In fact, the ichthyosaur extinction has stumped scientists for years. Ichthyosaurs likely evolved from land reptiles that dove into the ocean about 248 million years ago, researchers said. After living along the coast for millions of years, they left for the open water. They disappeared about 90 million years ago, going extinct about 25 million years before the dinosaur-killing asteroid slammed into Earth.

So, if the asteroid didn't kill the ichthyosaurs, what did? To learn more, researchers looked at ichthyosaur fossils and determined what kinds of specialized environments, or niches, the animals likely inhabited. [In Images: Graveyard of Ichthyosaur Fossils Found in Chile]

"In most studies, the niche of the animal is predicted based on a single trait, usually the shape of the teeth," said lead researcher Daniel Dick, a doctoral student in paleontology at the Natural History Museum in Stuttgart, Germany. In the new study, the researchers looked at several traits, he said.

For instance, they analyzed the ichthyosaurs' body sizes and teeth shapes. They also determined each animal's feeding strategy, such as whether ichthyosaurs were ambush predators (less powerful swimmers) or pursuit predators (fast swimmers), Dick said.

Ichthyosaur arrangements

After examining 45 ichthyosaur genuses, Dick and his colleague Erin Maxwell, a vertebrate paleontologist at the museum, used an analysis that grouped the ichthyosaurs into seven categories, called ecotypes.

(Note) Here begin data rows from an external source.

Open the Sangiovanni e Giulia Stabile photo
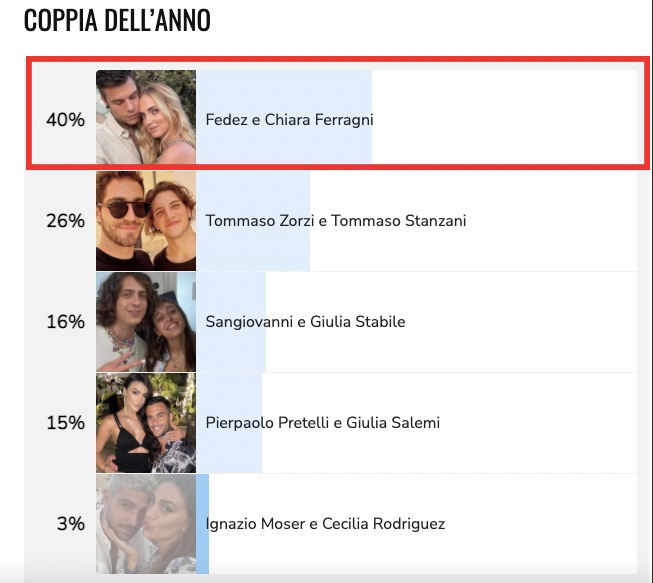The height and width of the screenshot is (583, 653). click(x=146, y=322)
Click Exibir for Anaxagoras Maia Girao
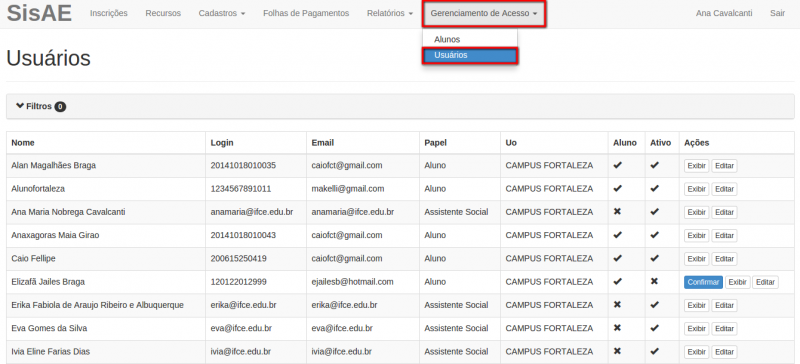The image size is (800, 364). [x=696, y=236]
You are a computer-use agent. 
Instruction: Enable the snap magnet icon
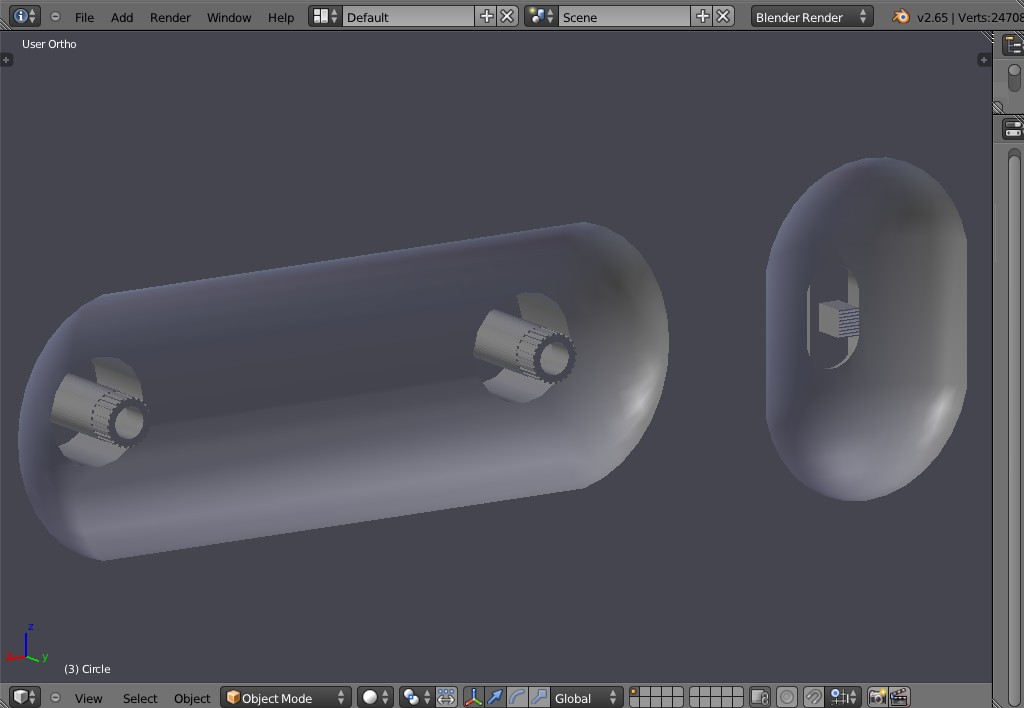pyautogui.click(x=815, y=697)
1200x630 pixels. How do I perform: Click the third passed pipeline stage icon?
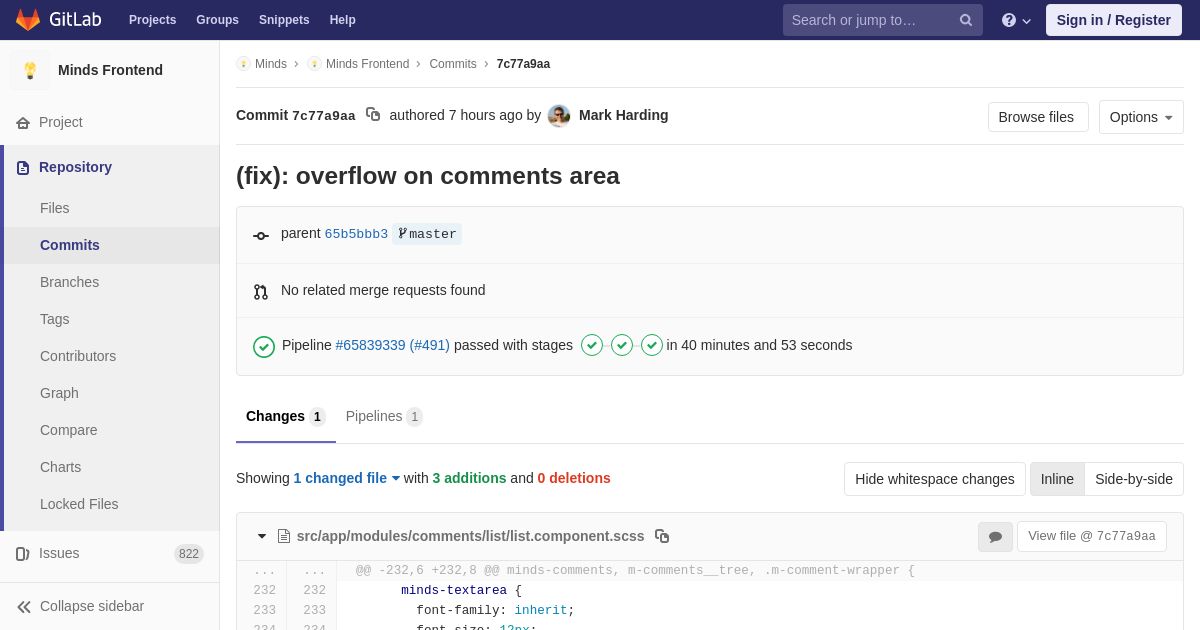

For instance, the ichthyosauriform genus, Cartorhynchus, is so unique that it has its own ecotype. It was likely a small suction feeder and lived in shallow water, Dick told Live Science.

Another ecotype represents the majority of the genuses that lived during the Early to Middle Triassic period, he said. Animals of this ecotype were less than 6.5 feet (2 meters) long, and had robust and blunt teeth, suggesting they ate hard-shelled prey, such as coral and shelled mollusks, Dick said. They didn't have elongated bodies, so they probably didn't live in the open water, where they would have needed to swim far distances, he added.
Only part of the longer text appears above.